Electric vehicle charging still takes too long, but a solution is on the horizon

Stephen Voller

Stephen Voller

The UK Government recently announced a total ban on the sale of new petrol and diesel vehicles from 2040. While this move will certainly be beneficial for the environment, there are a set of significant challenges to be addressed in the intervening 22 years. Collectively, overcoming them will ensure that the owners of battery electric vehicles – which may number in the millions in a matter of decades, up from less than 200,000 today – will be able to operate their vehicles in a convenient manner. 

Specifically, there are three distinct but related challenges that will need to be overcome: establishing an adequate driving range for electric vehicles; providing sufficiently fast charging times; and ensuring that appropriately high levels of energy can be transferred from the existing electrical grid to electric vehicle charging stations.

The solutions to these challenges may lie in a process that is known as extreme fast charging. This can give electric vehicle owners the ability to recharge their vehicles in as little as five minutes, as quickly and conveniently as filling up a conventional vehicle with gasoline. The UK currently lacks the infrastructure to support this technology on a wide scale but exciting technological developments offer an innovative potential approach to bridging this gap.

Range anxiety is commonly cited as one current reason for consumers’ hesitation to buy a battery electric vehicle. Extreme fast charging technology has the potential of overcoming this roadblock, making battery electric vehicles a practical solution for long-distance travel. At the very high charge rates permitted by extreme fast charging, battery electric vehicles can achieve a 300-mile range in just five minutes.

This range can be enabled by the incorporation into battery electric vehicles of a burgeoning technology known as Carbon-Ion (C-Ion). C-Ion technology does not require any of the lithium, cobalt, nickel or sodium needed in traditional electric vehicle batteries, and negates the growing concerns about ocean mining to obtain some of these elements. C-Ion cells represent a novel class of energy storage device that incorporates advanced nano-structured carbons, an ionic electrolyte and improved fabrication techniques. They can be easily utilised alongside existing lithium-ion cells on board electric vehicles. 

A dramatic reduction in charge time is crucial to the wider adoption of electric vehicles, according to a 2017 report by the US Department of Energy. The automotive industry believes that drivers will demand a recharge time of between five and 15 minutes. Most currently-installed charging stations have a maximum charge rate of about 30kW, which falls significantly short of what is needed to achieve these times. 

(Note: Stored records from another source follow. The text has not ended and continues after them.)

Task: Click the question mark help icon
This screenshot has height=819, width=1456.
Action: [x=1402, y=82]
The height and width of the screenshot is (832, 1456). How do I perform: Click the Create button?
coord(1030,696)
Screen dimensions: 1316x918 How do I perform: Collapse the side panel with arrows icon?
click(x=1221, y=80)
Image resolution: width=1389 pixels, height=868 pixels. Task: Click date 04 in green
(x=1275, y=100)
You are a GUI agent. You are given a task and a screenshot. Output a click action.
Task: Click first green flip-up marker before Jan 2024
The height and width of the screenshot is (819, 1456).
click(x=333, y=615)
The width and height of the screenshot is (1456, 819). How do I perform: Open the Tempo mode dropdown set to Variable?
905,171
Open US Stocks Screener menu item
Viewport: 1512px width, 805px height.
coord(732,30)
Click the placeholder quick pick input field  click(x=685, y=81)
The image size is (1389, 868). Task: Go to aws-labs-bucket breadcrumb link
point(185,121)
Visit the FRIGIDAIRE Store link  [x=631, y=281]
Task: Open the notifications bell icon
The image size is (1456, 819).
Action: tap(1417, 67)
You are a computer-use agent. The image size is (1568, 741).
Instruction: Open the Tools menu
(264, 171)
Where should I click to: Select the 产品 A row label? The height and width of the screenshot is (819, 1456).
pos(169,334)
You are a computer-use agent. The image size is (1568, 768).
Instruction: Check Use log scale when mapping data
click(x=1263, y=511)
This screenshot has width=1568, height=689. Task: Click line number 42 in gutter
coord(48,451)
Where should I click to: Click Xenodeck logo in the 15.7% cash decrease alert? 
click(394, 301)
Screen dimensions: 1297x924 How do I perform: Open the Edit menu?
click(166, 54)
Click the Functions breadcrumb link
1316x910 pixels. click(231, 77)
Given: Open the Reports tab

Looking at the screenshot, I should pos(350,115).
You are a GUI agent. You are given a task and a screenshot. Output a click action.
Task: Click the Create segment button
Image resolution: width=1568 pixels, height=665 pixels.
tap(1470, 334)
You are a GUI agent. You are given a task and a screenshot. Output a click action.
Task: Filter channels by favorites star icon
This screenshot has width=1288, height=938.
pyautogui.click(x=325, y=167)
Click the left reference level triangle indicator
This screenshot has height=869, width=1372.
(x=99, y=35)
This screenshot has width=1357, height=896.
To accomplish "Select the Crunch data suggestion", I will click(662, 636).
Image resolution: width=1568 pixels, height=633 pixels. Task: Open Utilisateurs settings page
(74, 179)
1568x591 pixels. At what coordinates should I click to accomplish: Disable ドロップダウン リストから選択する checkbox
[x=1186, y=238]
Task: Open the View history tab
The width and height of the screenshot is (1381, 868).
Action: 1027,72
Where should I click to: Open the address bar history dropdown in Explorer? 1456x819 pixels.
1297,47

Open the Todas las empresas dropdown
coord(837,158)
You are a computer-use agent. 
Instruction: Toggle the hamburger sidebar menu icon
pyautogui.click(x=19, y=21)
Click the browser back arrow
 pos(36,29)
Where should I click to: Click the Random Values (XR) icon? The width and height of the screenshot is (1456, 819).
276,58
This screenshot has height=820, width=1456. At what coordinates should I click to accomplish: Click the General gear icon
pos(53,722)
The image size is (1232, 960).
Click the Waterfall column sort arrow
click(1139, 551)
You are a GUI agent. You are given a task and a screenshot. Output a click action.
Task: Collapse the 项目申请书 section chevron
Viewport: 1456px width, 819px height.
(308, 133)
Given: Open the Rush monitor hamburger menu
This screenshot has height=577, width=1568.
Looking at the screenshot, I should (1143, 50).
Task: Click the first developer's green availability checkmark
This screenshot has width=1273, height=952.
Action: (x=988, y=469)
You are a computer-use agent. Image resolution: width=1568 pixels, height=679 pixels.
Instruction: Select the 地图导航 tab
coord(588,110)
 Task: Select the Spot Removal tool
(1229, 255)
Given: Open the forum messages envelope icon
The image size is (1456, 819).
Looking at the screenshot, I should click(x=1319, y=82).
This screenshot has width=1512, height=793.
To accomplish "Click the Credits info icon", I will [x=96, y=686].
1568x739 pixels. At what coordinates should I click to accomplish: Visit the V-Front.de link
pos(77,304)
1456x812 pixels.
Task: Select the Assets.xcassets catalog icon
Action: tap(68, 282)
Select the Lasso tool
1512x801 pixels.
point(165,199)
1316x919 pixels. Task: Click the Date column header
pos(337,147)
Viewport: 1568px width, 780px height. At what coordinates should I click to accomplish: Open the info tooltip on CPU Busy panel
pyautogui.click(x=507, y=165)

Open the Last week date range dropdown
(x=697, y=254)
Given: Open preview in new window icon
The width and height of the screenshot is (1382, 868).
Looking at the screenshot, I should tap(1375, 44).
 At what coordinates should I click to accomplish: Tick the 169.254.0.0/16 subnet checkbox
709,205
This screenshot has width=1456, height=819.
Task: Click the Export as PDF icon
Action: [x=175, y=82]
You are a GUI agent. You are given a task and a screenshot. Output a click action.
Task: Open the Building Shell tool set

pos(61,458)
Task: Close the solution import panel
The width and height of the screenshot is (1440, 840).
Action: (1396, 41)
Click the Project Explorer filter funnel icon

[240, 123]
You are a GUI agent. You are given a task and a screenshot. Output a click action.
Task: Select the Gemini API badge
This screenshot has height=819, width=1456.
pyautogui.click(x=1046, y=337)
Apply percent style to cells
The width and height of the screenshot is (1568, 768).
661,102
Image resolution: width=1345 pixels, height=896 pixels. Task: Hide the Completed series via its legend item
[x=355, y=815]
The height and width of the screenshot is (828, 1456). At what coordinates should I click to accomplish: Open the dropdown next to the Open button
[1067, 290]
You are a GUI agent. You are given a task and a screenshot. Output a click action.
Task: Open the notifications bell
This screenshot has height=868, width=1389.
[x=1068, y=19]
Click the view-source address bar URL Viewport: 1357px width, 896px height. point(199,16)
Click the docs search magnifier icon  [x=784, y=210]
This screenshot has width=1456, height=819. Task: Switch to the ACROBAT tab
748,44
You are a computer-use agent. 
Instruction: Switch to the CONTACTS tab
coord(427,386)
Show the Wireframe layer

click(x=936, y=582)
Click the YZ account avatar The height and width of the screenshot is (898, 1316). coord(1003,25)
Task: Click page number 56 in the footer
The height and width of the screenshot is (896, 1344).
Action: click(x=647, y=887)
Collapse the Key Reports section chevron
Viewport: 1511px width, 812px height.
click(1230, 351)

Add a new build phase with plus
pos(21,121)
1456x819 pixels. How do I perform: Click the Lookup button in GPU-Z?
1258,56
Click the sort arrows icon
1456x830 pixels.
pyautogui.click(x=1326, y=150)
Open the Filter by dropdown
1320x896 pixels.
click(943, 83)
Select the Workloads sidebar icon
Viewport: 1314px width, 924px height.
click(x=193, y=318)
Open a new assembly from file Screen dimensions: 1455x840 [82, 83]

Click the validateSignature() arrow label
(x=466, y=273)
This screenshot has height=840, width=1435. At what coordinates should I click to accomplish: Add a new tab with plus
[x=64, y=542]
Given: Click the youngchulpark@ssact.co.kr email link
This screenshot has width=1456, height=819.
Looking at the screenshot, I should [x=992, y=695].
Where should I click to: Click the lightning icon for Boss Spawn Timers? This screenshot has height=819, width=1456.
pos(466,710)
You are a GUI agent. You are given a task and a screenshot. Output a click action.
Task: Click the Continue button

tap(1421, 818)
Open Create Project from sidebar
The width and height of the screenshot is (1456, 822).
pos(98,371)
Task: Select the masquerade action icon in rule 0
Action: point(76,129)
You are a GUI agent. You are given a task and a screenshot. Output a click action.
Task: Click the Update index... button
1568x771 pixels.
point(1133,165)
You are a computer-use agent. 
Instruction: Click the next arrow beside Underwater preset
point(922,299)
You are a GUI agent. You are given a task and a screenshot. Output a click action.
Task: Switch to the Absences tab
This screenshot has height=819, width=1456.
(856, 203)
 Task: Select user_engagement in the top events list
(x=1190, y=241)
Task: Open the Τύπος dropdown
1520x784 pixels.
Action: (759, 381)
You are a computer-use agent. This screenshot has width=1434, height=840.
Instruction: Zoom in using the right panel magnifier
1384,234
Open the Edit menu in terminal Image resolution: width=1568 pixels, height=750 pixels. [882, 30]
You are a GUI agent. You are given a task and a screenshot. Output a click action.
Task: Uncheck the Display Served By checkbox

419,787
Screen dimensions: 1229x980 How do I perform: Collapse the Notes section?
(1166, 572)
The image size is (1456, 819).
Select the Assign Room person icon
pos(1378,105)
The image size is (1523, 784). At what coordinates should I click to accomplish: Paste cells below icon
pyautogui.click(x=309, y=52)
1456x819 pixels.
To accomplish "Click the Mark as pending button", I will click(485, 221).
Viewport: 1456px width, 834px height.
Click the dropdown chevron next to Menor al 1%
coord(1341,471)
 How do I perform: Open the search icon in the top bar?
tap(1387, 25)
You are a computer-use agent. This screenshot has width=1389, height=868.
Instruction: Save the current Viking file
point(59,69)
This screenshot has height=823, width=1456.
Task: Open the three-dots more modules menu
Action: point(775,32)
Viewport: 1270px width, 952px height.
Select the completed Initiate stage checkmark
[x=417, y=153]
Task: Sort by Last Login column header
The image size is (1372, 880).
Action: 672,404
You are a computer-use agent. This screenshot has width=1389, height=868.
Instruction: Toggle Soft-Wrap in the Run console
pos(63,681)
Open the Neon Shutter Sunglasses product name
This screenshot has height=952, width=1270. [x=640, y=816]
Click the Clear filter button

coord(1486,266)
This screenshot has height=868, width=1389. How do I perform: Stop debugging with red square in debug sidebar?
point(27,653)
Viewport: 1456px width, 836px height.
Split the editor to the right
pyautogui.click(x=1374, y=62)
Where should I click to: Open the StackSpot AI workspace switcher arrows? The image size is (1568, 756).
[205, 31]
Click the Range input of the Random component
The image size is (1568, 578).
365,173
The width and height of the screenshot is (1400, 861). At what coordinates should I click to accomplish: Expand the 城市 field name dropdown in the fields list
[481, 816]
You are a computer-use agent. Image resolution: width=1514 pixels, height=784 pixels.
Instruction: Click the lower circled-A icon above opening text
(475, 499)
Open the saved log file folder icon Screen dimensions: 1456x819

With the use of C-Ion cells, energy can be safely transferred to electric vehicles using extreme fast charging rates greater than 350kW. This can help ensure that the wait time at the charge station can be reduced to five minutes or less. This ultra-high transfer rate is possible because C-Ion can charge and discharge very quickly, and also because C-Ion does not catch fire, so it is perfectly safe to have a large energy store on site next to existing storage tanks of gasoline and diesel. Where filling station sites already have electric vehicle charge points, these can be upgraded to 350kW by installing this system.

The National Grid in the UK is currently unable to support extreme fast charging stations. With conventional technology, this problem could be resolved only by the use of new high-capacity electrical cable between the charging point and the nearest electricity substation, which could be located miles away, and would require streets to be dug up and new infrastructure installed along the route. 

This process could cost millions of pounds and take several years to plan and complete. And there is the question of whether enough charging stations would be available: this problem is most acute for those living in urban areas, who currently suffer from a lack of convenient charging options. With nowhere to recharge in the vicinity of their apartments, they would be forced to seek out stations located at an inordinately long distance from home.

To resolve this issue, banks of C-Ion cells could be used to buffer the grid. Very-high-rate direct current (DC) chargers could then be connected to the C-Ion banks operating at 350kW, 450kW or even as high as 1,000kW. These DC chargers could be installed at filling stations, city centre sites or shopping malls without the need to install new grid infrastructure. 

To minimise capital investment and the price of electricity, large containers could be installed on sites that initially contain 1MWh of stored energy in their C-Ion cells. At heavily-used charging stations, multiple containers may be installed. 

Extreme fast chargers of 350kW could be installed on site, connected to the container storage, not directly to the site grid connection, and vehicles could be charged from the stored energy at the 350kW rate. And because C-Ion cells have very rapid charge and discharge characteristics, the C-Ion banks can be filled up at night or when electricity is off-peak – ensuring that the cost of the energy required to keep these stations fully charged is minimised, meaning less financial strain for the government and electric vehicle owners alike. 

With an electric vehicle future clearly approaching in a range of nations around the globe, overcoming the current technological gaps is a must. Ongoing progress in overcoming these challenges today points the way toward a cleaner tomorrow.   

Stephen Voller is chief executive officer and founder of ZapGo Ltd, the developer of Carbon-Ion™ (C-Ion®) cells, a fast-charging and safe alternative to lithium-ion batteries.